───── Task material ─────

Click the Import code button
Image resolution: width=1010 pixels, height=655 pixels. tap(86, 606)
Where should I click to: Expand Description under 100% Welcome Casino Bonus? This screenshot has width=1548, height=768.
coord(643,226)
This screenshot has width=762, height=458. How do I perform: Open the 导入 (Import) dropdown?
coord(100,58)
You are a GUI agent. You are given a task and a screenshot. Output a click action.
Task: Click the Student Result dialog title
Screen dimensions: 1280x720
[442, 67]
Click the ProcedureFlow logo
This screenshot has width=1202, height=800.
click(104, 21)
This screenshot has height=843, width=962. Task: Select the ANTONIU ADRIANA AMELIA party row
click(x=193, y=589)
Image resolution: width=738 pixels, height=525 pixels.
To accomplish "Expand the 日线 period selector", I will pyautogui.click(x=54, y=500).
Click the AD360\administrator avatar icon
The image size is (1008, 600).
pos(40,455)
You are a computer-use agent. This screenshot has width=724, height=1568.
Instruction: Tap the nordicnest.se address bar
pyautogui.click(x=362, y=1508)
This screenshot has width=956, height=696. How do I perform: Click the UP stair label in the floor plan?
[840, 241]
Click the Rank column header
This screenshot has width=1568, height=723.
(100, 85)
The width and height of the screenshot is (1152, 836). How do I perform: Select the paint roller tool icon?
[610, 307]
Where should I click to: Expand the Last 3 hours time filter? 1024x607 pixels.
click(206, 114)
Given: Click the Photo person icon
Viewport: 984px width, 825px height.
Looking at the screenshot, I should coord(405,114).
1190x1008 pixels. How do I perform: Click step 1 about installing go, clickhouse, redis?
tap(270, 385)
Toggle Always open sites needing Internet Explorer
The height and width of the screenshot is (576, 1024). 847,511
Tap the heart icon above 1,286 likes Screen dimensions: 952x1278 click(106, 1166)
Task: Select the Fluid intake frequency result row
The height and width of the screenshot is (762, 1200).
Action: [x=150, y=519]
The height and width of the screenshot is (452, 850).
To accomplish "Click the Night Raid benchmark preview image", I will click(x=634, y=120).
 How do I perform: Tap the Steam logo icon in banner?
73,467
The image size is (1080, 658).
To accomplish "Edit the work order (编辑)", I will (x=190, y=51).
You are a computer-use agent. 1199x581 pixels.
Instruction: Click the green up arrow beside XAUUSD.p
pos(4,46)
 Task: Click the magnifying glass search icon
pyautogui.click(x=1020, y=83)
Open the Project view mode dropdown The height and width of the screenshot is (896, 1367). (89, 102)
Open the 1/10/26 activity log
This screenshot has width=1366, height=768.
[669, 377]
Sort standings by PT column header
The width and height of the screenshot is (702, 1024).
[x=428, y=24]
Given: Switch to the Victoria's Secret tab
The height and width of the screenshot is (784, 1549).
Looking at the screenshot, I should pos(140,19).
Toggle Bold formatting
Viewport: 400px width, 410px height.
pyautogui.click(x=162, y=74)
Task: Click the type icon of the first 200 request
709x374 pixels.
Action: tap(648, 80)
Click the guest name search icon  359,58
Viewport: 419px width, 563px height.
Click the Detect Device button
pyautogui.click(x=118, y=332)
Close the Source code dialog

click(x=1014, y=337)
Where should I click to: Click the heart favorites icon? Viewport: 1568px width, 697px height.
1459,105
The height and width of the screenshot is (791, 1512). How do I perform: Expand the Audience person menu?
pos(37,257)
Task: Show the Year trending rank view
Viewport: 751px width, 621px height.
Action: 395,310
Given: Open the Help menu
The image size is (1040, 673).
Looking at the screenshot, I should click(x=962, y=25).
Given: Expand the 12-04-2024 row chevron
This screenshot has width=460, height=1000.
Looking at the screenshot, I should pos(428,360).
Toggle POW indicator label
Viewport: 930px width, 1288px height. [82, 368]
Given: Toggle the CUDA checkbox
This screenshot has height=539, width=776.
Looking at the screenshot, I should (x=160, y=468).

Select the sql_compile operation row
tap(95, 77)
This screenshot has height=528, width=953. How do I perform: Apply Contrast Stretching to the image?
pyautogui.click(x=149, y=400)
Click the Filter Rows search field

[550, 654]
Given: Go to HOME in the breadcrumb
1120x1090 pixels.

─────

### Description of the task
Please transcribe the entire listing precisely.

### Finished exercise
Click the Import code button
Image resolution: width=1010 pixels, height=655 pixels. tap(86, 606)
Where should I click to: Expand Description under 100% Welcome Casino Bonus? This screenshot has width=1548, height=768.
coord(643,226)
This screenshot has width=762, height=458. How do I perform: Open the 导入 (Import) dropdown?
coord(100,58)
You are a GUI agent. You are given a task and a screenshot. Output a click action.
Task: Click the Student Result dialog title
Screen dimensions: 1280x720
[442, 67]
Click the ProcedureFlow logo
This screenshot has width=1202, height=800.
click(104, 21)
This screenshot has height=843, width=962. Task: Select the ANTONIU ADRIANA AMELIA party row
click(x=193, y=589)
Image resolution: width=738 pixels, height=525 pixels.
To accomplish "Expand the 日线 period selector", I will pyautogui.click(x=54, y=500).
Click the AD360\administrator avatar icon
The image size is (1008, 600).
pos(40,455)
You are a computer-use agent. This screenshot has width=724, height=1568.
Instruction: Tap the nordicnest.se address bar
pyautogui.click(x=362, y=1508)
This screenshot has width=956, height=696. How do I perform: Click the UP stair label in the floor plan?
[840, 241]
Click the Rank column header
This screenshot has width=1568, height=723.
(100, 85)
The width and height of the screenshot is (1152, 836). How do I perform: Select the paint roller tool icon?
[610, 307]
Where should I click to: Expand the Last 3 hours time filter? 1024x607 pixels.
click(206, 114)
Given: Click the Photo person icon
Viewport: 984px width, 825px height.
Looking at the screenshot, I should coord(405,114).
1190x1008 pixels. How do I perform: Click step 1 about installing go, clickhouse, redis?
tap(270, 385)
Toggle Always open sites needing Internet Explorer
The height and width of the screenshot is (576, 1024). 847,511
Tap the heart icon above 1,286 likes Screen dimensions: 952x1278 click(106, 1166)
Task: Select the Fluid intake frequency result row
The height and width of the screenshot is (762, 1200).
Action: [x=150, y=519]
The height and width of the screenshot is (452, 850).
To accomplish "Click the Night Raid benchmark preview image", I will click(x=634, y=120).
 How do I perform: Tap the Steam logo icon in banner?
73,467
The image size is (1080, 658).
To accomplish "Edit the work order (编辑)", I will (x=190, y=51).
You are a computer-use agent. 1199x581 pixels.
Instruction: Click the green up arrow beside XAUUSD.p
pos(4,46)
 Task: Click the magnifying glass search icon
pyautogui.click(x=1020, y=83)
Open the Project view mode dropdown The height and width of the screenshot is (896, 1367). (89, 102)
Open the 1/10/26 activity log
This screenshot has width=1366, height=768.
[669, 377]
Sort standings by PT column header
The width and height of the screenshot is (702, 1024).
[x=428, y=24]
Given: Switch to the Victoria's Secret tab
The height and width of the screenshot is (784, 1549).
Looking at the screenshot, I should pos(140,19).
Toggle Bold formatting
Viewport: 400px width, 410px height.
pyautogui.click(x=162, y=74)
Task: Click the type icon of the first 200 request
709x374 pixels.
Action: tap(648, 80)
Click the guest name search icon  359,58
Viewport: 419px width, 563px height.
Click the Detect Device button
pyautogui.click(x=118, y=332)
Close the Source code dialog

click(x=1014, y=337)
Where should I click to: Click the heart favorites icon? Viewport: 1568px width, 697px height.
1459,105
The height and width of the screenshot is (791, 1512). How do I perform: Expand the Audience person menu?
pos(37,257)
Task: Show the Year trending rank view
Viewport: 751px width, 621px height.
Action: 395,310
Given: Open the Help menu
The image size is (1040, 673).
Looking at the screenshot, I should click(x=962, y=25).
Given: Expand the 12-04-2024 row chevron
This screenshot has width=460, height=1000.
Looking at the screenshot, I should pos(428,360).
Toggle POW indicator label
Viewport: 930px width, 1288px height. [82, 368]
Given: Toggle the CUDA checkbox
This screenshot has height=539, width=776.
Looking at the screenshot, I should (x=160, y=468).

Select the sql_compile operation row
tap(95, 77)
This screenshot has height=528, width=953. How do I perform: Apply Contrast Stretching to the image?
pyautogui.click(x=149, y=400)
Click the Filter Rows search field

[550, 654]
Given: Go to HOME in the breadcrumb
1120x1090 pixels.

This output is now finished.